Alexander Carson’s impressive debut feature is fascinatingly eerie
O, BRAZEN AGE (Alexander Carson). 80 minutes. Opens Friday (March 24). See listing. Rating: NNNN
Award-winning short-film maker Alexander Carson (We Refuse To Be Cold, Numbers & Friends) sets a high bar for himself in O, Brazen Age, his first feature.
Carson applies the searching, yearning qualities of late-period Terrence Malick to a Canadian mumblecore drama – exploring thoughtful, talkative characters’ ideas about faith, purpose and desire – and it works.
In the evocative opening, two friends driving across Quebec pick up a teenage girl who says she’s pregnant by immaculate conception.

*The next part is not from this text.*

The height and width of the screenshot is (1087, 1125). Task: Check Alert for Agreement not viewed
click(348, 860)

Then the action shifts to Toronto and the stories of a group of friends (played by professional and non-professional actors including Atli Bollason, Deragh Campbell, Benjamin Carson, Nicola Elbro, Julia Hladkowicz, Nicholas Martin, Kaelen Ohm, Joe Perry, Lauren Saarimaki, Kyle Thomas and Evan Webber) figuring themselves out in their 20s.

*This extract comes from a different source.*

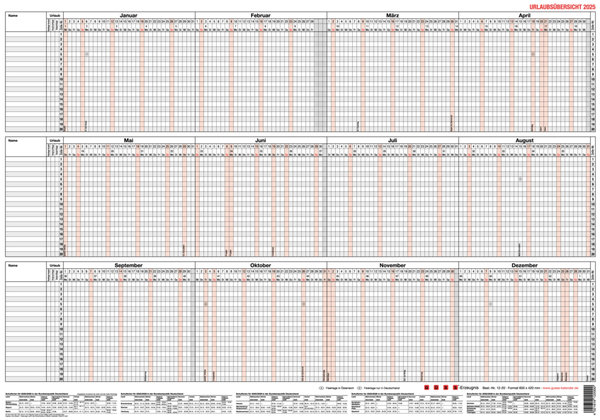The width and height of the screenshot is (600, 420).
Task: Click the Juli month header
Action: pos(393,141)
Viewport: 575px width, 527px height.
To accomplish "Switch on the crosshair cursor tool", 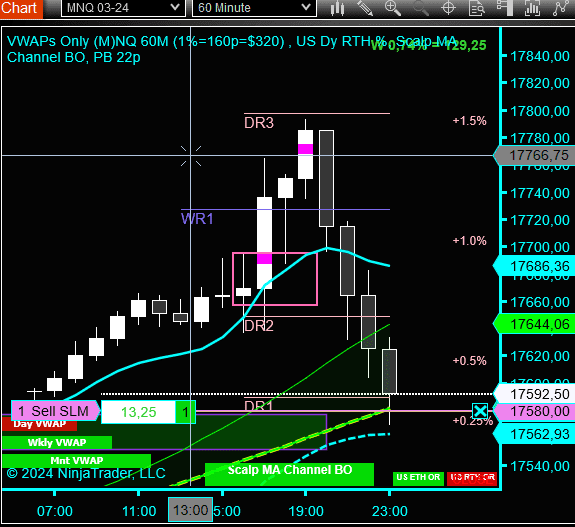I will tap(448, 8).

One obsesses over his partner’s sexual past with an old boyfriend another pesters a producer for a role in a staging of King Lear yet another grudgingly prepares for a long-overdue visit to the dentist. A trip to a summer house brings them all together, but will it lead to any sort of catharsis?
Carson uses Malick’s drifting, rapturous aesthetic – set to an evocative score by Menalon, with songs from Destroyer – to suggest that these every-day concerns are about to be de-railed by something massive on the horizon, and while that approach might infuriate some, I found it compelling and more than a little eerie.
There’s something fascinating happening inside O, Brazen Age if you just lean in.